On avait déjà eu droit, il y a treize ans, au « montre-toi si tu oses » adressé par le fils Bush à Ben Laden, lequel, manque de chance, brillait par son absence, ce qui permit plus tard à Barack de le ranger au magasin des accessoires. Ici, par contre, le grand adversaire est tout ce qu’il y a de plus présent, d’autant plus qu’il a adopté les codes de représentation de son opposant. La cérémonie d’ouverture de ses Jeux olympiques d’hiver semblait, souvenons-nous, sortir tout droit des studios Disney de la grande époque. Vlad le terrible avait manifestement la ferme intention de plaire. Il avait d’ailleurs annoncé la couleur en délivrant de ses geôles l’oligarque le plus rétif à ses plans, et les trois grâces qui s’étaient moquées de lui au pied d’un autel orthodoxe.
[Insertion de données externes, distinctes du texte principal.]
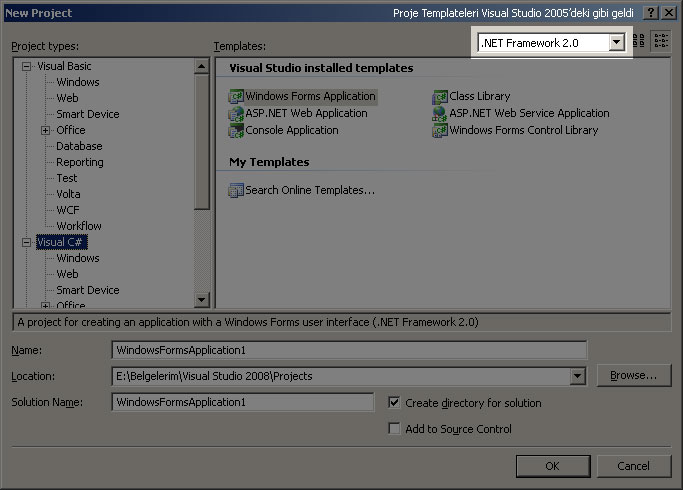Click the project Name text field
Vlad a voulu séduire, et c’est ce qui l’a perdu. Il fallait à tout prix lui trouver l’un ou l’autre vice afin de le pousser à l’erreur. Y est-on parvenu ? Il ne pouvait que s’émouvoir que les doux yeux du monde autoproclamé libre veuillent inviter l’Ukraine à un élargissement européen. En stratège de première force, il a buté en touche en récupérant vite fait la Crimée. De l’autre côté de l’échiquier, on en est resté sans voix : le coup était imparable. Contester que la Crimée menacée d’occidentalisation puisse s’en revenir au bercail russe ne pouvait que relever de la plus grossière mauvaise foi.
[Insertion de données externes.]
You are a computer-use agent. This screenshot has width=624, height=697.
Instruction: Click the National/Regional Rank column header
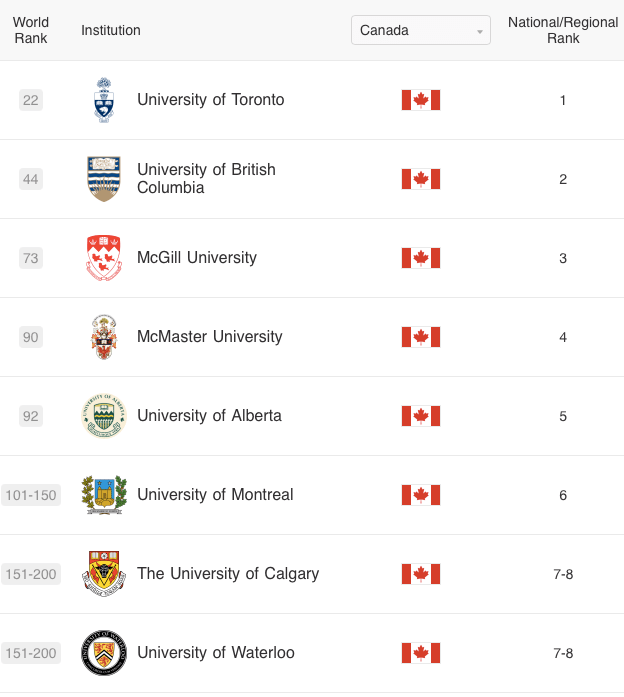563,30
Cette péninsule une fois fourrée dans son havresac, Vladimir se tint coi, ne manifestant nullement son dépit d’avoir été écarté du caucus à huit qu’il aurait aimé organiser lui-même dans le décor à peine démonté de ses jeux hivernaux. Le sommet eut bien lieu, mais à sept, et à Bruxelles, la ville que Barack venait une fois pour toutes de désigner comme l’incontestable centre de gravité de l’Europe. N’avait-il pas, sous les orgues de son monumental Palais des Beaux-Arts, martelé qu’il était plus que jamais le dépositaire du label démocratie ?
Poker face, le regard impénétrable, Vladimir s’en vint quelques jours plus tard serrer la pince à tout le monde à l’occasion de la commémoration du jour le plus long, rappelant à mots couverts que sa nation avait elle aussi joué son rôle dans l’abolition de la dictature nazie. Manifestement, il compte sur la longue durée. Il faut dire qu’il a su y faire pour s’en assurer le contrôle : Barack ne dispose pas, lui, d’un fidèle remplaçant sortant de l’ombre à intervalles réguliers comme une figurine d’horloge à coucou. Il se pourrait pourtant qu’il ait trouvé la riposte : pour la première fois, son parti peut aligner une lady en vue de l’investiture, une grande dame qui a ses habitudes à la Maison-Blanche depuis que son cher Bill s’y est installé avec elle il y a plus de vingt ans. C’est dire si elle connaît les moindres recoins de la plus célèbre villa de banlieue du monde. Elle a même officié comme secrétaire d’État, stage d’initiation qui ne peut que lui faciliter l’accession au statut très prisé d’Angela Merkel d’outre-Atlantique. Cette dernière, que ses concitoyens surnomment affectueusement « Mutti », inaugure peut-être une ère nouvelle, celle du matriarcat salvateur.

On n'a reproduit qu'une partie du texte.